Given information Block Start
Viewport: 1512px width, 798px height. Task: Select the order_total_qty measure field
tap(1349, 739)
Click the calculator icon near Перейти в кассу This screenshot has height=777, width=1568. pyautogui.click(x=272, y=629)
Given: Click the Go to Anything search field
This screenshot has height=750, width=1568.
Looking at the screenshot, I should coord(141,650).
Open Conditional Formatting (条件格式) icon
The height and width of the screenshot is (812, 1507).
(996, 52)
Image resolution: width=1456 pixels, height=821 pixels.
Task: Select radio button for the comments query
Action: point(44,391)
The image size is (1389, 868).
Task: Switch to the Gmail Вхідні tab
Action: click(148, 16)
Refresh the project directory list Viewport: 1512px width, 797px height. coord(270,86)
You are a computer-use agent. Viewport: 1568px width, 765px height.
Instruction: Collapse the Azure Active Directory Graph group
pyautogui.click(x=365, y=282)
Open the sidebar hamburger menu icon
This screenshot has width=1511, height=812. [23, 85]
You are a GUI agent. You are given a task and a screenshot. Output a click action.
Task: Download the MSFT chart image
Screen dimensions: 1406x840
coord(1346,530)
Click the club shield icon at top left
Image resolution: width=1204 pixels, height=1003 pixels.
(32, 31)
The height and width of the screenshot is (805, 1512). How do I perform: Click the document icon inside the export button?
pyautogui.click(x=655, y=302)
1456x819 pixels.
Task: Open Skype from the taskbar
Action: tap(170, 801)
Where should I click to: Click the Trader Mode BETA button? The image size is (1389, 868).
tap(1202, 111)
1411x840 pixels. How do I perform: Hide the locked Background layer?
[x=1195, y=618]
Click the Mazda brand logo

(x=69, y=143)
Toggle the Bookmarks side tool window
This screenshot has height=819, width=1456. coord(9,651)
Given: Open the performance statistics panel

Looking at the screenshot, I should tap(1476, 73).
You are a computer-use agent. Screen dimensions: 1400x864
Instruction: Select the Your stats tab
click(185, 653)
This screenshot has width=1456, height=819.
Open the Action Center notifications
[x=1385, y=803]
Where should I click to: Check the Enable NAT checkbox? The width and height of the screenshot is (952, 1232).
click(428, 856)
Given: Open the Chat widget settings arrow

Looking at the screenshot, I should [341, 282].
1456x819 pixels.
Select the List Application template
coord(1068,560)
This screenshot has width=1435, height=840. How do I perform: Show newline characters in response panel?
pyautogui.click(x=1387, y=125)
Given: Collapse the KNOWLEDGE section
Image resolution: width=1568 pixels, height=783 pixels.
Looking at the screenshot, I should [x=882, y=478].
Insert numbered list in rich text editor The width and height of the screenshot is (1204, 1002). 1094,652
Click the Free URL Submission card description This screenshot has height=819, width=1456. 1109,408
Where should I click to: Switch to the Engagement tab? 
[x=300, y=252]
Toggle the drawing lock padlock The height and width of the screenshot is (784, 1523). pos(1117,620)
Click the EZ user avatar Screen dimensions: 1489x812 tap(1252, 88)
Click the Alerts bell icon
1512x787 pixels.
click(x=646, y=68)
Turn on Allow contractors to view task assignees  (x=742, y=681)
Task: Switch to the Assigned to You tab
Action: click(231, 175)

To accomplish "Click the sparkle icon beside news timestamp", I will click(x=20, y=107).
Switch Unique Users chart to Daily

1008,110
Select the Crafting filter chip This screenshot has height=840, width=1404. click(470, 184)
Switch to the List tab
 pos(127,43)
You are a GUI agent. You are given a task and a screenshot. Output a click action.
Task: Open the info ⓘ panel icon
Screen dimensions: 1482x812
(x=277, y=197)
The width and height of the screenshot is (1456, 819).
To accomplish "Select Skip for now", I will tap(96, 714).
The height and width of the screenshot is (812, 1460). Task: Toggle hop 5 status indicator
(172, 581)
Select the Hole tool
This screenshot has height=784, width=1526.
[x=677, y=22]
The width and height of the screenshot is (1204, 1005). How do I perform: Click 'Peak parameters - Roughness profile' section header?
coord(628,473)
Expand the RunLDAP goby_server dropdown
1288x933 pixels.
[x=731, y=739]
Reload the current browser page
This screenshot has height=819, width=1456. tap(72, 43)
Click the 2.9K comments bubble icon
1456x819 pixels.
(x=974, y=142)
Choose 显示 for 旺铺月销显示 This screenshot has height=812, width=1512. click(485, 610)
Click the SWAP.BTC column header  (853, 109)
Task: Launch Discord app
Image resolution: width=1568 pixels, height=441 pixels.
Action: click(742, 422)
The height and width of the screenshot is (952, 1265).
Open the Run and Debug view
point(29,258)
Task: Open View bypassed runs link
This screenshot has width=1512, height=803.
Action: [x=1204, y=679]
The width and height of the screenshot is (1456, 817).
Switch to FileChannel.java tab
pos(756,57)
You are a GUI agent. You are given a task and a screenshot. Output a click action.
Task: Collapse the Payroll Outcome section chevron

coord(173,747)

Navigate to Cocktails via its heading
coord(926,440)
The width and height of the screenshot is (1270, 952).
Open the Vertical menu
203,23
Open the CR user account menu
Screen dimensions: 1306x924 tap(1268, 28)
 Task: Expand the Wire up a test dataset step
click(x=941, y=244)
Given information Block End
_Work request_
Your answer should contain every entry, transcribed exactly.

_Reply_
Viewport: 1512px width, 798px height. Task: Select the order_total_qty measure field
tap(1349, 739)
Click the calculator icon near Перейти в кассу This screenshot has height=777, width=1568. pyautogui.click(x=272, y=629)
Given: Click the Go to Anything search field
This screenshot has height=750, width=1568.
Looking at the screenshot, I should coord(141,650).
Open Conditional Formatting (条件格式) icon
The height and width of the screenshot is (812, 1507).
(996, 52)
Image resolution: width=1456 pixels, height=821 pixels.
Task: Select radio button for the comments query
Action: point(44,391)
The image size is (1389, 868).
Task: Switch to the Gmail Вхідні tab
Action: click(148, 16)
Refresh the project directory list Viewport: 1512px width, 797px height. coord(270,86)
You are a computer-use agent. Viewport: 1568px width, 765px height.
Instruction: Collapse the Azure Active Directory Graph group
pyautogui.click(x=365, y=282)
Open the sidebar hamburger menu icon
This screenshot has width=1511, height=812. [23, 85]
You are a GUI agent. You are given a task and a screenshot. Output a click action.
Task: Download the MSFT chart image
Screen dimensions: 1406x840
coord(1346,530)
Click the club shield icon at top left
Image resolution: width=1204 pixels, height=1003 pixels.
(32, 31)
The height and width of the screenshot is (805, 1512). How do I perform: Click the document icon inside the export button?
pyautogui.click(x=655, y=302)
1456x819 pixels.
Task: Open Skype from the taskbar
Action: tap(170, 801)
Where should I click to: Click the Trader Mode BETA button? The image size is (1389, 868).
tap(1202, 111)
1411x840 pixels. How do I perform: Hide the locked Background layer?
[x=1195, y=618]
Click the Mazda brand logo

(x=69, y=143)
Toggle the Bookmarks side tool window
This screenshot has height=819, width=1456. coord(9,651)
Given: Open the performance statistics panel

Looking at the screenshot, I should tap(1476, 73).
You are a computer-use agent. Screen dimensions: 1400x864
Instruction: Select the Your stats tab
click(185, 653)
This screenshot has width=1456, height=819.
Open the Action Center notifications
[x=1385, y=803]
Where should I click to: Check the Enable NAT checkbox? The width and height of the screenshot is (952, 1232).
click(428, 856)
Given: Open the Chat widget settings arrow

Looking at the screenshot, I should [341, 282].
1456x819 pixels.
Select the List Application template
coord(1068,560)
This screenshot has width=1435, height=840. How do I perform: Show newline characters in response panel?
pyautogui.click(x=1387, y=125)
Given: Collapse the KNOWLEDGE section
Image resolution: width=1568 pixels, height=783 pixels.
Looking at the screenshot, I should [x=882, y=478].
Insert numbered list in rich text editor The width and height of the screenshot is (1204, 1002). 1094,652
Click the Free URL Submission card description This screenshot has height=819, width=1456. 1109,408
Where should I click to: Switch to the Engagement tab? 
[x=300, y=252]
Toggle the drawing lock padlock The height and width of the screenshot is (784, 1523). pos(1117,620)
Click the EZ user avatar Screen dimensions: 1489x812 tap(1252, 88)
Click the Alerts bell icon
1512x787 pixels.
click(x=646, y=68)
Turn on Allow contractors to view task assignees  (x=742, y=681)
Task: Switch to the Assigned to You tab
Action: click(231, 175)

To accomplish "Click the sparkle icon beside news timestamp", I will click(x=20, y=107).
Switch Unique Users chart to Daily

1008,110
Select the Crafting filter chip This screenshot has height=840, width=1404. click(470, 184)
Switch to the List tab
 pos(127,43)
You are a GUI agent. You are given a task and a screenshot. Output a click action.
Task: Open the info ⓘ panel icon
Screen dimensions: 1482x812
(x=277, y=197)
The width and height of the screenshot is (1456, 819).
To accomplish "Select Skip for now", I will tap(96, 714).
The height and width of the screenshot is (812, 1460). Task: Toggle hop 5 status indicator
(172, 581)
Select the Hole tool
This screenshot has height=784, width=1526.
[x=677, y=22]
The width and height of the screenshot is (1204, 1005). How do I perform: Click 'Peak parameters - Roughness profile' section header?
coord(628,473)
Expand the RunLDAP goby_server dropdown
1288x933 pixels.
[x=731, y=739]
Reload the current browser page
This screenshot has height=819, width=1456. tap(72, 43)
Click the 2.9K comments bubble icon
1456x819 pixels.
(x=974, y=142)
Choose 显示 for 旺铺月销显示 This screenshot has height=812, width=1512. click(485, 610)
Click the SWAP.BTC column header  (853, 109)
Task: Launch Discord app
Image resolution: width=1568 pixels, height=441 pixels.
Action: click(742, 422)
The height and width of the screenshot is (952, 1265).
Open the Run and Debug view
point(29,258)
Task: Open View bypassed runs link
This screenshot has width=1512, height=803.
Action: [x=1204, y=679]
The width and height of the screenshot is (1456, 817).
Switch to FileChannel.java tab
pos(756,57)
You are a GUI agent. You are given a task and a screenshot. Output a click action.
Task: Collapse the Payroll Outcome section chevron

coord(173,747)

Navigate to Cocktails via its heading
coord(926,440)
The width and height of the screenshot is (1270, 952).
Open the Vertical menu
203,23
Open the CR user account menu
Screen dimensions: 1306x924 tap(1268, 28)
 Task: Expand the Wire up a test dataset step
click(x=941, y=244)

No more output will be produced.